In either situation, whether only a few or many precursors are observed, the events can create a compelling case for resolving significant safety threats. Jim Bagian, director of the VA’s National Center for Patient Safety, astutely summarized why organizations should not overly focus on reporting numbers but rather undertake follow-up studies on ways to reduce risks, when he noted that, “In the end, success is not about counting reports. It is about identifying vulnerabilities and precursors to problems and then formulating and implementing corrective actions. Analysis and actions are the keys, and success is manifested by changes in the culture and the workplace.”

Roles for government and industry

Engaging organizations in reporting and learning from accident precursors is a valuable aspect of safety management. Maintaining safety is an ongoing dynamic process that does not stop once a technology has been designed, built, or deployed. Indicators of future problems can and do arise despite the best engineering practices, strict adherence to standards, and ongoing maintenance. There is thus a strong need for mechanisms to capture and benefit from these indicators, with precursor programs being formal approaches to using signals successfully.

Government and industry must work to define new precursor programs and make ongoing improvements in existing ones.
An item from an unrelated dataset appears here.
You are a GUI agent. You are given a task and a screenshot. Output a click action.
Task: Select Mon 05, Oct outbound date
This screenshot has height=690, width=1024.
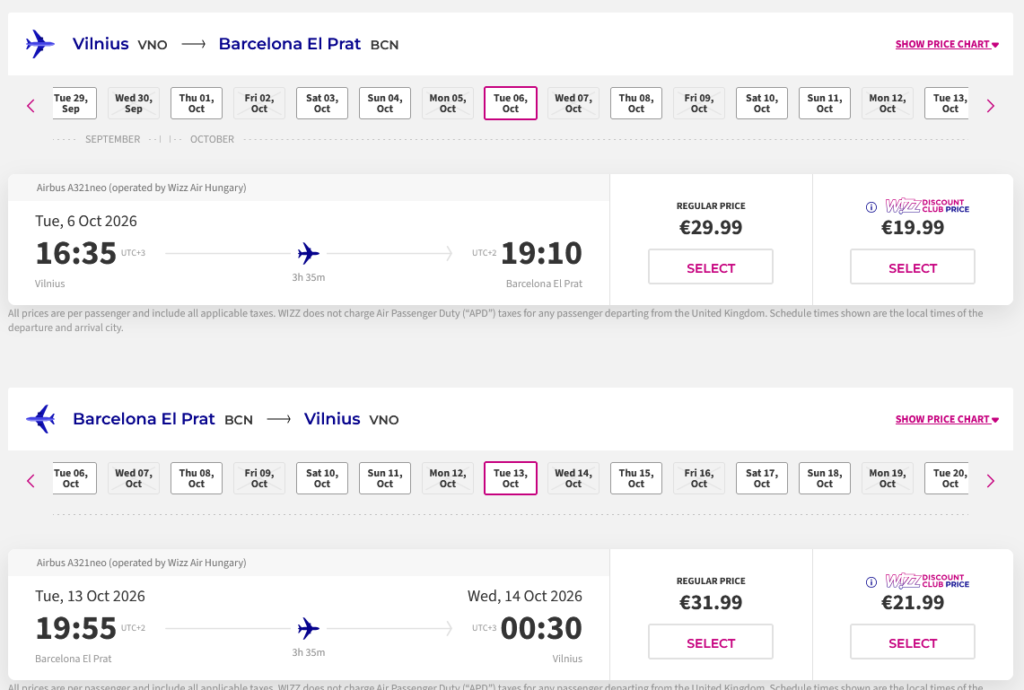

Government agencies, especially those overseeing high-hazard industries, must play a role in facilitating an informed dialogue with industry stakeholders to ensure that precursor information is successfully used and managed to maintain and improve system safety. Numerous issues, including reporter indemnity and the sharing of risk-related information between the private sector and the government, require government input. At the same time, the private sector must embrace precursor management as one vital approach in the ongoing pursuit of system safety. Indeed, it is the responsibility of the private sector to be an engaged partner with government to help ensure that precursor programs are defined, implemented, and successfully managed on an ongoing basis.


James Phimister was project director and Vicki M. Bier and Howard C. Kunreuther served as co-chairs of the National Academy of Engineering committee that produced the report Accident Precursor Analysis and Management: Reducing Technological Risk through Diligence. Bier is a professor in the Department of Industrial and Systems Engineering and director of the Center for Human Performance and Risk Analysis at the University of Wisconsin, Madison. Kunreuther is the Cecilia Yen Koo Professor and co-director of the Risk Management and Decision Processes Center of the Wharton School at the University of Pennsylvania.